#### What the task requires:
Copy out the full text on the pan-plasmidome network, word for word.

#### Source text:
--- START ---
The pan-plasmidome network

Overall, 72% of the pan-plasmidome genes exhibited best similarities (ids = 30–100%) with the pan-chromosome, diverse lineages (15 classes/35 orders/47 families) and/or other unclassified organisms (Fig. 7), whereas the remaining 28% had no homologue with our datasets and databases. Among this taxonomic profile, 10% (as first gene set of the 72%) of the pan-plasmidome displayed best matches with the pan-chromosome only, and 18% (as second gene set of the 72%) exhibited best hits with α-proteobacteria (9%), followed by γ-proteobacteria (3.9%), cytophagia (0.9%), actinobacteria (1.3%), δ-proteobacteria (1.3%), β-proteobacteria (1.1%), and cyanobacteria (0.4%), and then with much smaller proportions with four lineages (0.2%) (Fig. 7, Table S3). The remaining 44% (as third gene set of the 72%) of the pan-plasmidome showed best sequence similarities with the pan-chromosome and several lineages including α-proteobacteria (19.1%), γ-proteobacteria (8.3%), cytophagia (5.4%), β-proteobacteria (2.4%), actinobacteria (2.2%), δ-proteobacteria (1.5%), cyanobacteria (0.7%) and other lineages (from 0.4 to 0.2%) (Fig. 7, Table S3).
--- END ---
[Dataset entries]
--- START ---
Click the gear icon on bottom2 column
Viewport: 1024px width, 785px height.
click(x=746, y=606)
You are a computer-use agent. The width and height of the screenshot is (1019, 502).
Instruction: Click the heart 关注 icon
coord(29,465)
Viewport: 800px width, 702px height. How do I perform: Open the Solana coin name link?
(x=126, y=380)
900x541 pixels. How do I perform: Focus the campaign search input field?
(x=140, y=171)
--- END ---
#### Written solution:
The pan-plasmidome network

Overall, 72% of the pan-plasmidome genes exhibited best similarities (ids = 30–100%) with the pan-chromosome, diverse lineages (15 classes/35 orders/47 families) and/or other unclassified organisms (Fig. 7), whereas the remaining 28% had no homologue with our datasets and databases. Among this taxonomic profile, 10% (as first gene set of the 72%) of the pan-plasmidome displayed best matches with the pan-chromosome only, and 18% (as second gene set of the 72%) exhibited best hits with α-proteobacteria (9%), followed by γ-proteobacteria (3.9%), cytophagia (0.9%), actinobacteria (1.3%), δ-proteobacteria (1.3%), β-proteobacteria (1.1%), and cyanobacteria (0.4%), and then with much smaller proportions with four lineages (0.2%) (Fig. 7, Table S3). The remaining 44% (as third gene set of the 72%) of the pan-plasmidome showed best sequence similarities with the pan-chromosome and several lineages including α-proteobacteria (19.1%), γ-proteobacteria (8.3%), cytophagia (5.4%), β-proteobacteria (2.4%), actinobacteria (2.2%), δ-proteobacteria (1.5%), cyanobacteria (0.7%) and other lineages (from 0.4 to 0.2%) (Fig. 7, Table S3).